Another factor to consider is, of course, the exclusive games that will be released for each console. The PS4 has a strong line-up of exclusives that include titles like Infamous: Second Son, Killzone: Shadow Fall, Daylight, and The Order: 1886. The Xbox One also has some tempting exclusive titles, including Titanfall, Ryse: Son of Rome, Sunset Overdrive, and D4, to name just a few. There are also a lot of highly anticipated games that will be released on both consoles, like Tom Clancy’s The Division, Kingdom Hearts 3, Mirror’s Edge 2, and Destiny, the newest game from the developers of the Xbox’s hugely popular Halo franchise. Destiny’s release on both the Xbox One and PS4 could mean that the Xbox One will have a little less pull with its usual demographic of hardcore Halo fans. Sony has also emphasized their enthusiasm for independent game developers and will have several indie titles coming to the PS4. Both consoles have compelling titles coming up, and it will depend on the individual gamer whether an exclusive game will be the deciding factor in the purchase of a next-gen console.

However, the decision as to which console you acquire may come down to one important factor: the price tag. The PlayStation 4 will retail at $399, compared to $499 for the Xbox One. A 100-dollar price difference is pretty significant, especially for the average college student. Sony definitely has the advantage when it comes to price, and for many this could be the deciding factor. Overall, both are powerful systems and have a number of compelling upcoming titles, but the PS4 is the clear winner in the price department. If only for the price alone, I would recommend getting the PS4.

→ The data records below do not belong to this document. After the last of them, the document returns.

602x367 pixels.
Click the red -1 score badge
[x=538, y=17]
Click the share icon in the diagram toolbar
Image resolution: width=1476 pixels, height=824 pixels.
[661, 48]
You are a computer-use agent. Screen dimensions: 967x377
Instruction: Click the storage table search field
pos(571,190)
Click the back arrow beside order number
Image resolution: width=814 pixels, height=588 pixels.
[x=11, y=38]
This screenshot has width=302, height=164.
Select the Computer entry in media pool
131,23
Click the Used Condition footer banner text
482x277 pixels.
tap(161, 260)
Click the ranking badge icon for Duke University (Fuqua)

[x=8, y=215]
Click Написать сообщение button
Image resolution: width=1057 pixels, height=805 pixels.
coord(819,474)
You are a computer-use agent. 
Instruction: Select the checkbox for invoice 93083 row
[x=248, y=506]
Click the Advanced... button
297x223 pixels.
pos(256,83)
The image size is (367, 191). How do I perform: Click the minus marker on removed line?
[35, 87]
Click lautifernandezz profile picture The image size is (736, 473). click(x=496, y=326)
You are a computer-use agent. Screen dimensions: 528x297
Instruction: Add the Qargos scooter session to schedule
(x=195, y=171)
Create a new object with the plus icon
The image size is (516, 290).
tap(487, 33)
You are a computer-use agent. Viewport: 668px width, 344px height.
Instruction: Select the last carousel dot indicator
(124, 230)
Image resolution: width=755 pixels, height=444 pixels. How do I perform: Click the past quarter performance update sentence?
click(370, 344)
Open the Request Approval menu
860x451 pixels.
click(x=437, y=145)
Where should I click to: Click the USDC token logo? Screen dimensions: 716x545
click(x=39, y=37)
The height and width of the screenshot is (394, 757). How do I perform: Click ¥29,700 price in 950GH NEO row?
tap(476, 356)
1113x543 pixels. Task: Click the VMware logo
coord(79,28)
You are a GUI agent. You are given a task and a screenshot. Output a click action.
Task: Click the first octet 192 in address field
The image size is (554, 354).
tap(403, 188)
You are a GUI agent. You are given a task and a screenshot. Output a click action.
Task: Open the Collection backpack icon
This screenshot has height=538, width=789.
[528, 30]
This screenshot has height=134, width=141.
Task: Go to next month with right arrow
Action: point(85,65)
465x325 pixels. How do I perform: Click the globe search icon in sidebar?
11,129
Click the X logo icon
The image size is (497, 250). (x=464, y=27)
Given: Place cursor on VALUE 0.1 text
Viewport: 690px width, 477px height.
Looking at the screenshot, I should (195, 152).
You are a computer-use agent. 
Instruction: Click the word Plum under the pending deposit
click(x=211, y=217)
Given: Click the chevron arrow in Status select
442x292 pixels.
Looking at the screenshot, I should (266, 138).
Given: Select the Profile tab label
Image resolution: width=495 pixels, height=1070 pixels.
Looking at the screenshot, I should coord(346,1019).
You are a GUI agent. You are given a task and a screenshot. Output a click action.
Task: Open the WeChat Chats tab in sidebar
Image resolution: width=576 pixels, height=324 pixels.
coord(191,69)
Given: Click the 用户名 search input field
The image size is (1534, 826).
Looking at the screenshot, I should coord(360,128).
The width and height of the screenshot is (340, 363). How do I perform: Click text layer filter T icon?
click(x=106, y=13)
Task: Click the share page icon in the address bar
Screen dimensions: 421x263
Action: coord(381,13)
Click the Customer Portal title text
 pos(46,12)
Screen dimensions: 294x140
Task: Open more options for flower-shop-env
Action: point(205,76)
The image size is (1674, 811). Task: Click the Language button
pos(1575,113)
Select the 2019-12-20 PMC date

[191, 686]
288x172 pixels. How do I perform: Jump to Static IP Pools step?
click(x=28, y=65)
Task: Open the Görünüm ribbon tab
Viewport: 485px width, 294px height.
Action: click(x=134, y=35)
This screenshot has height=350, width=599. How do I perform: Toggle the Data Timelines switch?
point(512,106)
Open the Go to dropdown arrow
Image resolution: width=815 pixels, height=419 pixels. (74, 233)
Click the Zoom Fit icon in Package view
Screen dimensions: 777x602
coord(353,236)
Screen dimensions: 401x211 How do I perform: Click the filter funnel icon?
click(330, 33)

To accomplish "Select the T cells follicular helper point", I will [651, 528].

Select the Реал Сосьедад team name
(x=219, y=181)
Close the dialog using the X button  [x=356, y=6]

Considering the consumer-ostracizing missteps that Microsoft has taken approaching the Xbox One’s release, the PS4 is the better choice this time around. Even with Microsoft’s policy turn-around, the last minute changes to the device were abrupt. Consequently, the console will not be the same final product that they were intending it to be. Sony, on the other hand, has made smart decisions and kept the consumer in mind throughout the development process. I think it’s obvious which console I’ll be asking for this Christmas.

Regardless, there are plenty of upcoming next-gen games to get excited for. Whatever your preferred choice of console, there are some awesome gaming experiences to be had this holiday season.